[Stored items]
____
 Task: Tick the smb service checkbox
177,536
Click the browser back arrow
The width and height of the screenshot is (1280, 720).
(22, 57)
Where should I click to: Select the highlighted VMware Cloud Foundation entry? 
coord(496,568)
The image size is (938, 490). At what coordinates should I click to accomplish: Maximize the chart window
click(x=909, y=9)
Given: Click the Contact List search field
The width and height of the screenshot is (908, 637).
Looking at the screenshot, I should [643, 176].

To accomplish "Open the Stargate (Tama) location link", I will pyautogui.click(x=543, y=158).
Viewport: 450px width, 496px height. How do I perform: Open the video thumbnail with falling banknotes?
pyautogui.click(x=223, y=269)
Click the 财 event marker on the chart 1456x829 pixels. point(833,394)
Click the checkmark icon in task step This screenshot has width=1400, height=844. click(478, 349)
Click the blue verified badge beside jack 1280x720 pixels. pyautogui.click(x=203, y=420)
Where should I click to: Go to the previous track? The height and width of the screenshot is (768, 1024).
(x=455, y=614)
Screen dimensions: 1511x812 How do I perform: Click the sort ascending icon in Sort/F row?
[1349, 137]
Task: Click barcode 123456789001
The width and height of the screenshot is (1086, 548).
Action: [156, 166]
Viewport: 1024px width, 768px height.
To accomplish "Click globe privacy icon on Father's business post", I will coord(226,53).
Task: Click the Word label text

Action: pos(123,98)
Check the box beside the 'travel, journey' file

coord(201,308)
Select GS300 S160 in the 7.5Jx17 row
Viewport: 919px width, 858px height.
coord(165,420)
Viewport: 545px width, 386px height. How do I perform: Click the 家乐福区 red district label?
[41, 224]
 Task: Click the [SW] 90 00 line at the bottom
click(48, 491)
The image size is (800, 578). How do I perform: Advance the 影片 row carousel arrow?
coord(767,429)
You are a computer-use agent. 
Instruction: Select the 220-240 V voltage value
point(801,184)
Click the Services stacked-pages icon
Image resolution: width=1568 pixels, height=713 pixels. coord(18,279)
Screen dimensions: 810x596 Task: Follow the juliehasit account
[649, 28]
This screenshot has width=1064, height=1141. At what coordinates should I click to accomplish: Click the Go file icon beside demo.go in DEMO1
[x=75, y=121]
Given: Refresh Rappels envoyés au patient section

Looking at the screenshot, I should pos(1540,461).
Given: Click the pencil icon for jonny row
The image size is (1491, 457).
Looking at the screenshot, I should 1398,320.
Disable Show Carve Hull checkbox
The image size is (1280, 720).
____
# [WHAT IS EXPECTED]
Could you give every entry again, exactly as written?

# [ANSWER SPACE]
 Task: Tick the smb service checkbox
177,536
Click the browser back arrow
The width and height of the screenshot is (1280, 720).
(22, 57)
Where should I click to: Select the highlighted VMware Cloud Foundation entry? 
coord(496,568)
The image size is (938, 490). At what coordinates should I click to accomplish: Maximize the chart window
click(x=909, y=9)
Given: Click the Contact List search field
The width and height of the screenshot is (908, 637).
Looking at the screenshot, I should [643, 176].

To accomplish "Open the Stargate (Tama) location link", I will pyautogui.click(x=543, y=158).
Viewport: 450px width, 496px height. How do I perform: Open the video thumbnail with falling banknotes?
pyautogui.click(x=223, y=269)
Click the 财 event marker on the chart 1456x829 pixels. point(833,394)
Click the checkmark icon in task step This screenshot has width=1400, height=844. click(478, 349)
Click the blue verified badge beside jack 1280x720 pixels. pyautogui.click(x=203, y=420)
Where should I click to: Go to the previous track? The height and width of the screenshot is (768, 1024).
(x=455, y=614)
Screen dimensions: 1511x812 How do I perform: Click the sort ascending icon in Sort/F row?
[1349, 137]
Task: Click barcode 123456789001
The width and height of the screenshot is (1086, 548).
Action: [156, 166]
Viewport: 1024px width, 768px height.
To accomplish "Click globe privacy icon on Father's business post", I will coord(226,53).
Task: Click the Word label text

Action: pos(123,98)
Check the box beside the 'travel, journey' file

coord(201,308)
Select GS300 S160 in the 7.5Jx17 row
Viewport: 919px width, 858px height.
coord(165,420)
Viewport: 545px width, 386px height. How do I perform: Click the 家乐福区 red district label?
[41, 224]
 Task: Click the [SW] 90 00 line at the bottom
click(48, 491)
The image size is (800, 578). How do I perform: Advance the 影片 row carousel arrow?
coord(767,429)
You are a computer-use agent. 
Instruction: Select the 220-240 V voltage value
point(801,184)
Click the Services stacked-pages icon
Image resolution: width=1568 pixels, height=713 pixels. coord(18,279)
Screen dimensions: 810x596 Task: Follow the juliehasit account
[649, 28]
This screenshot has width=1064, height=1141. At what coordinates should I click to accomplish: Click the Go file icon beside demo.go in DEMO1
[x=75, y=121]
Given: Refresh Rappels envoyés au patient section

Looking at the screenshot, I should pos(1540,461).
Given: Click the pencil icon for jonny row
The image size is (1491, 457).
Looking at the screenshot, I should 1398,320.
Disable Show Carve Hull checkbox
The image size is (1280, 720).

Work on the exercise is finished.